▶ **YOUR GOAL**: Write out the material below word for word, leaving out the pictures.

▶ **Item coordinate data**:
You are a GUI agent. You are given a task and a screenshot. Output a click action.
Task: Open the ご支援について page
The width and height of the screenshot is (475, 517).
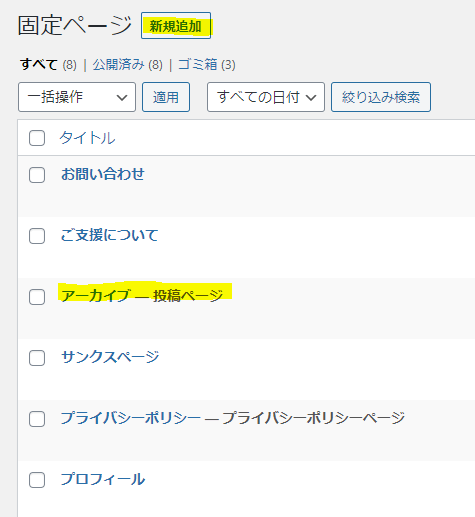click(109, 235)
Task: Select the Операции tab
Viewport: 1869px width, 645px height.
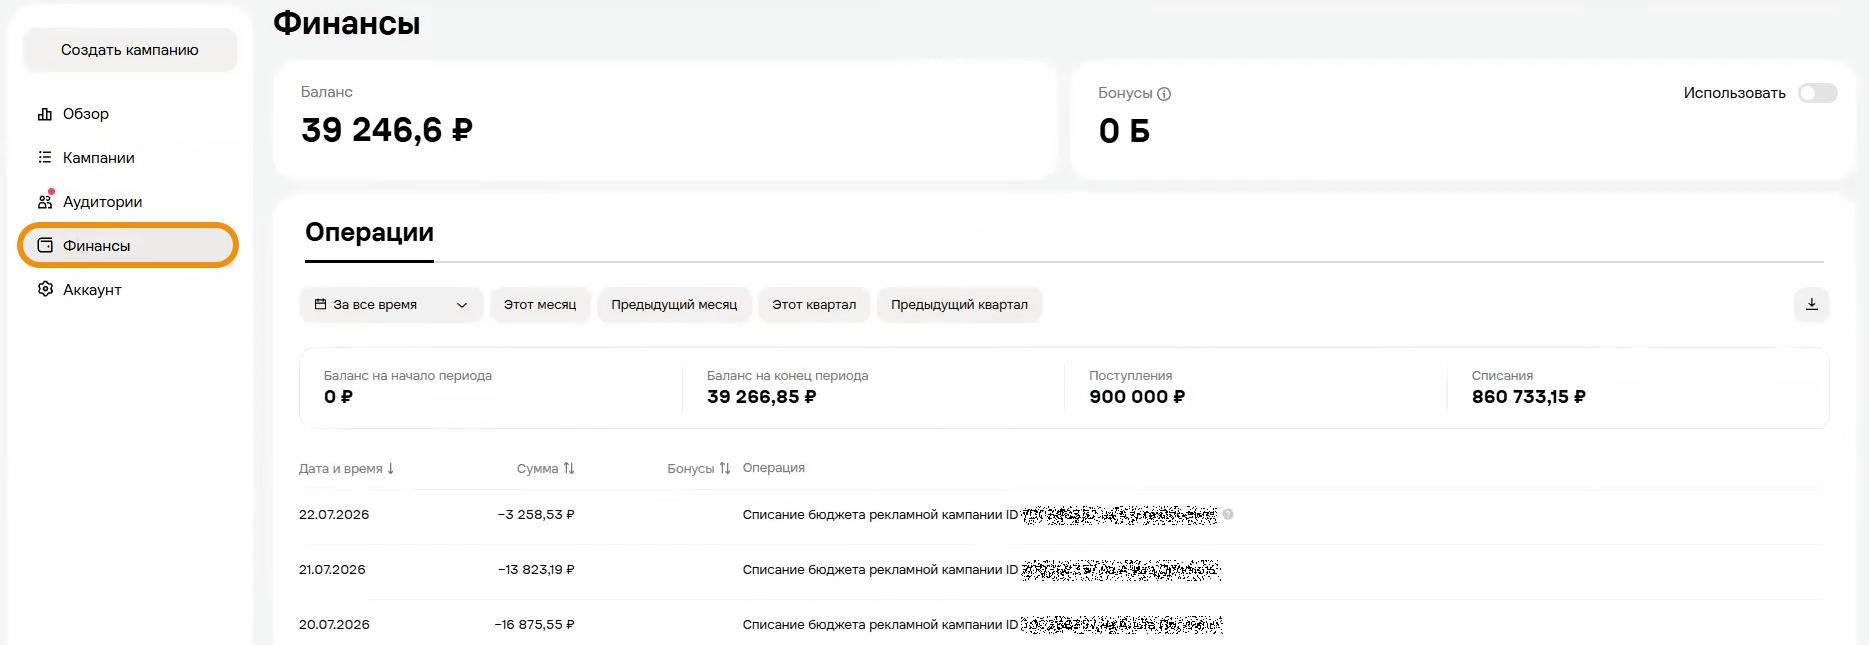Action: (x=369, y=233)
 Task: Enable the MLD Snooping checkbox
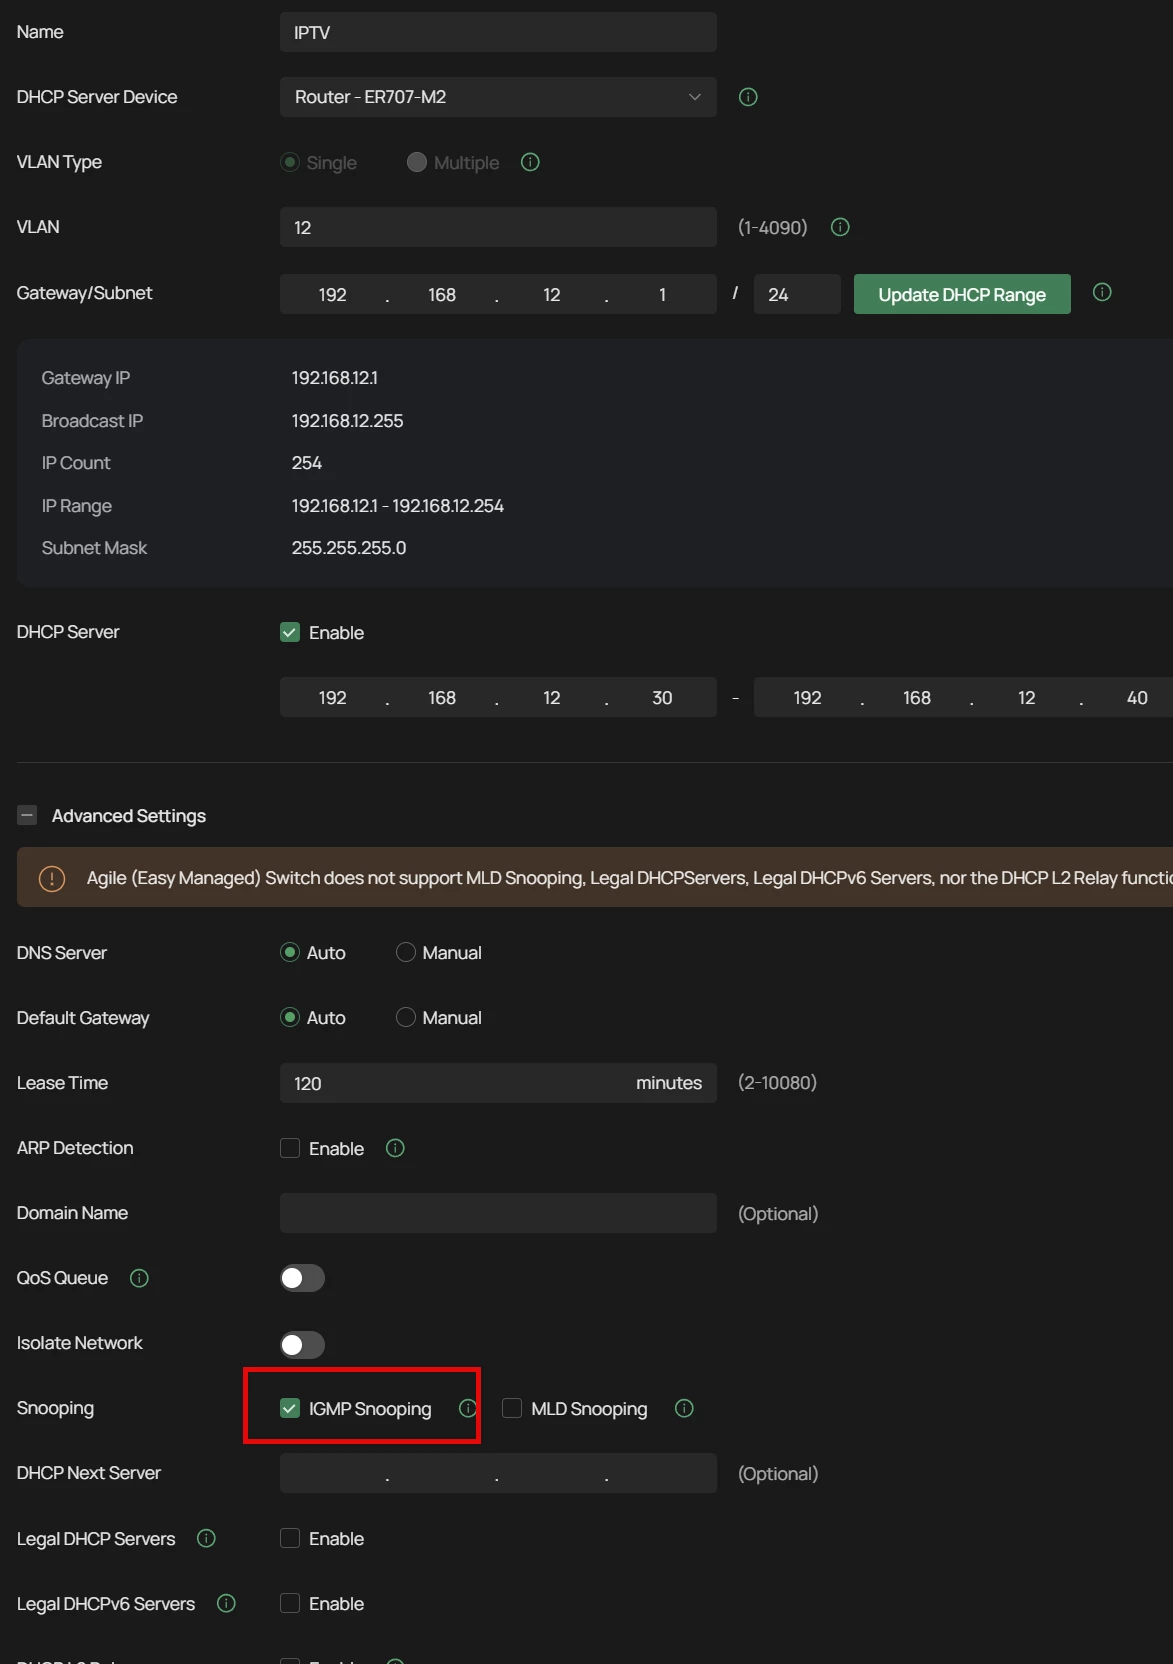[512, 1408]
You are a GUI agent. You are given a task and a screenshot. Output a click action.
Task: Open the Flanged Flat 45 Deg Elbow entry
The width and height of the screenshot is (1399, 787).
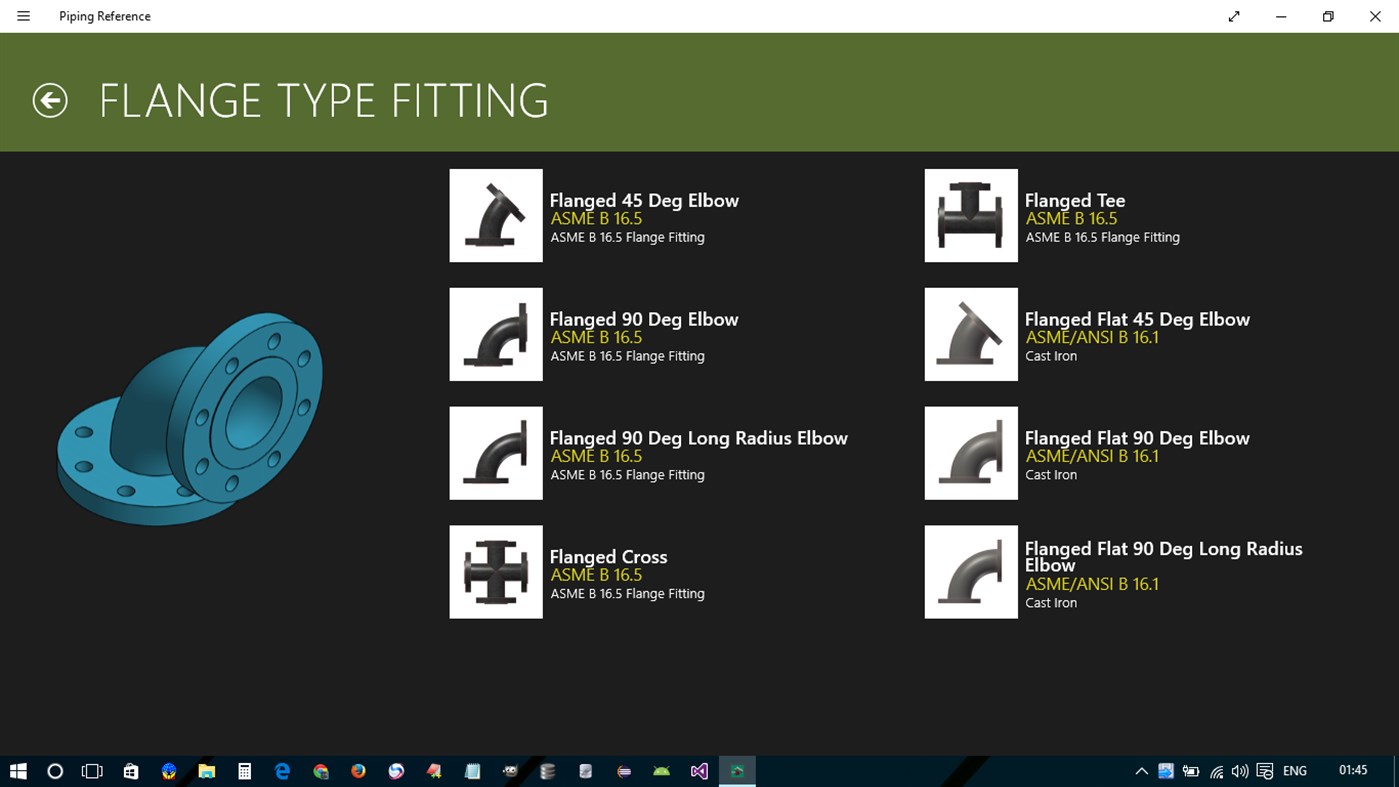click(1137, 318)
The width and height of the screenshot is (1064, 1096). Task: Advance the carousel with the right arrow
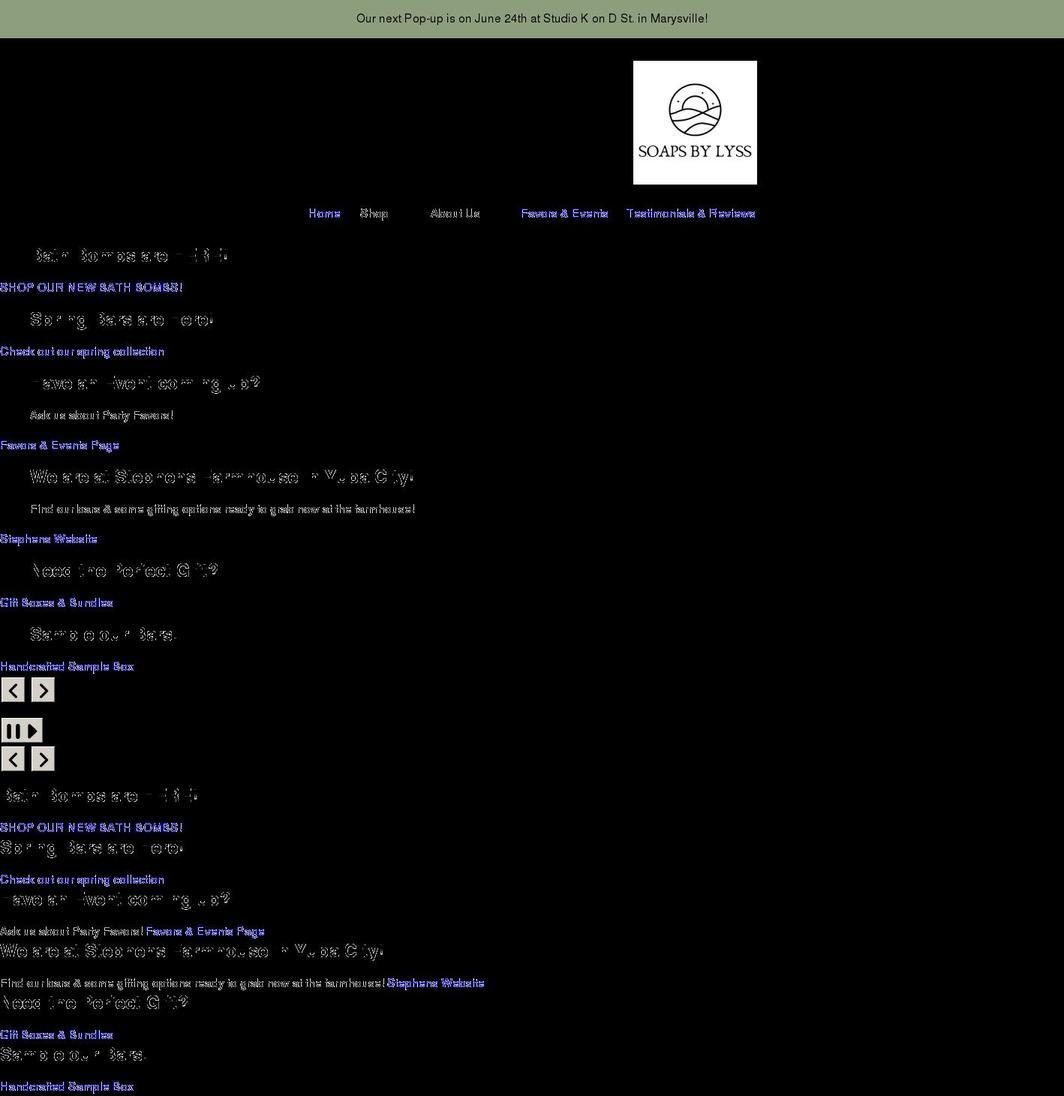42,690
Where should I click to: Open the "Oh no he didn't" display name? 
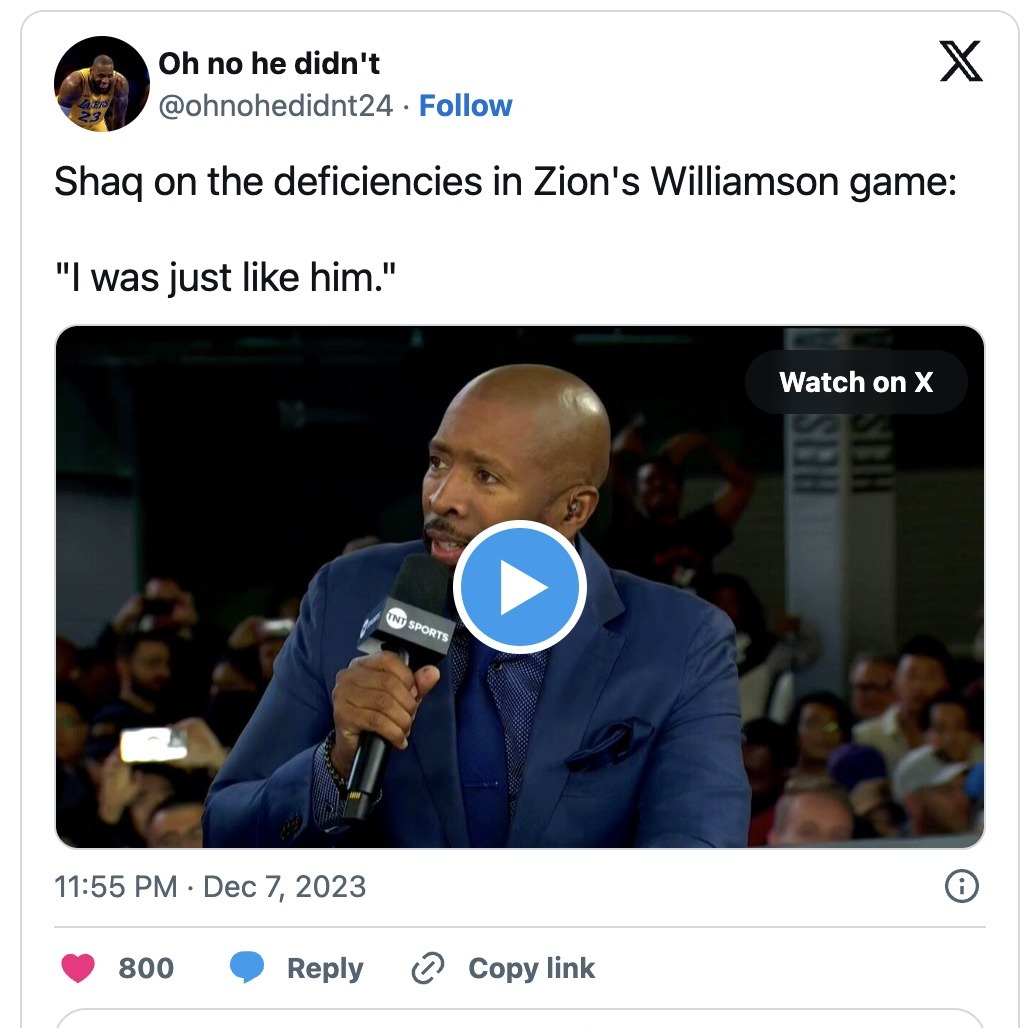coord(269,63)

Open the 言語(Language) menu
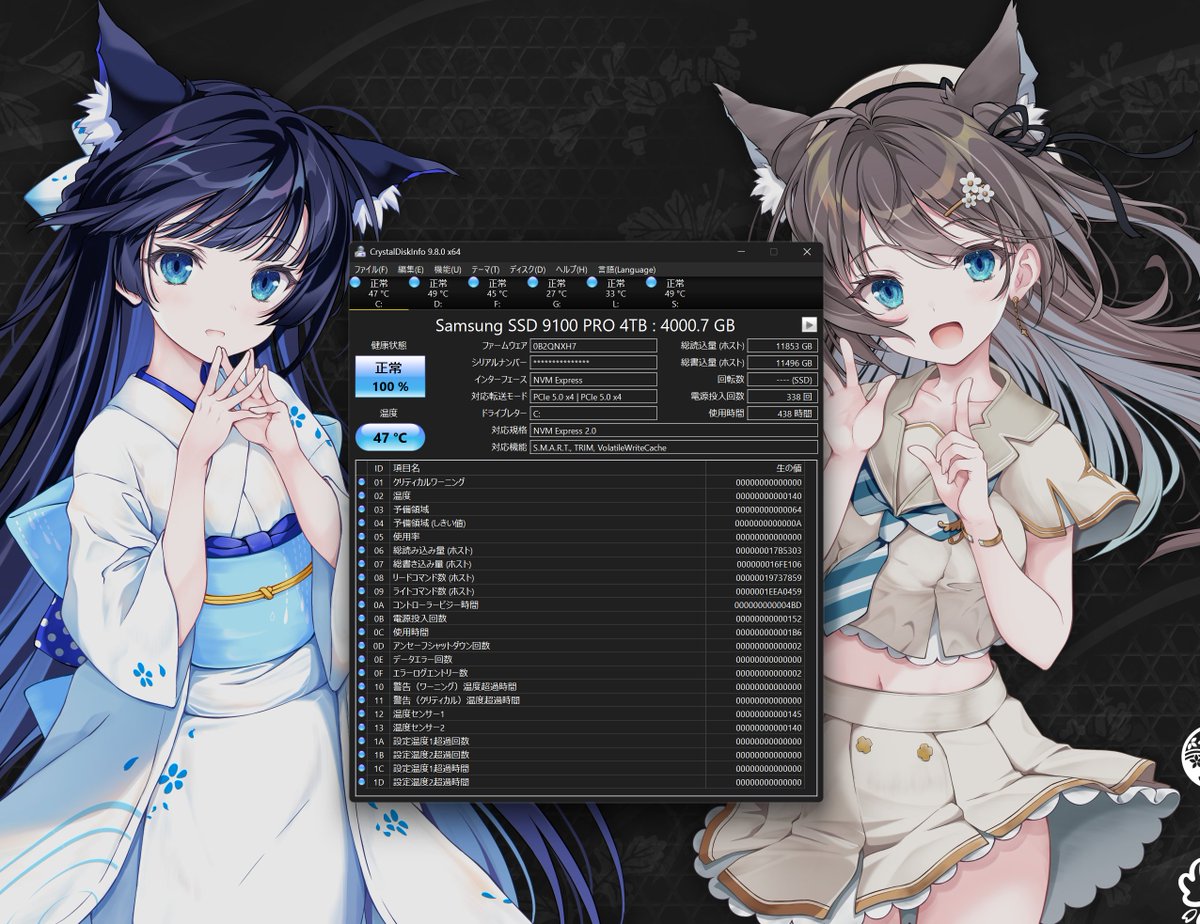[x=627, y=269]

▶ **TASK OUTPUT**:
You are a GUI agent. You are given a task and a screenshot. Output a click action.
Task: Open the ご支援について page
The width and height of the screenshot is (475, 517).
click(109, 235)
Task: Select the Операции tab
Viewport: 1869px width, 645px height.
Action: (x=369, y=233)
 Task: Enable the MLD Snooping checkbox
[512, 1408]
You are a GUI agent. You are given a task and a screenshot. Output a click action.
Task: Open the Flanged Flat 45 Deg Elbow entry
The width and height of the screenshot is (1399, 787).
click(1137, 318)
The width and height of the screenshot is (1064, 1096). Task: Advance the carousel with the right arrow
42,690
Where should I click to: Open the "Oh no he didn't" display name? 
coord(269,63)

Open the 言語(Language) menu
[x=627, y=269]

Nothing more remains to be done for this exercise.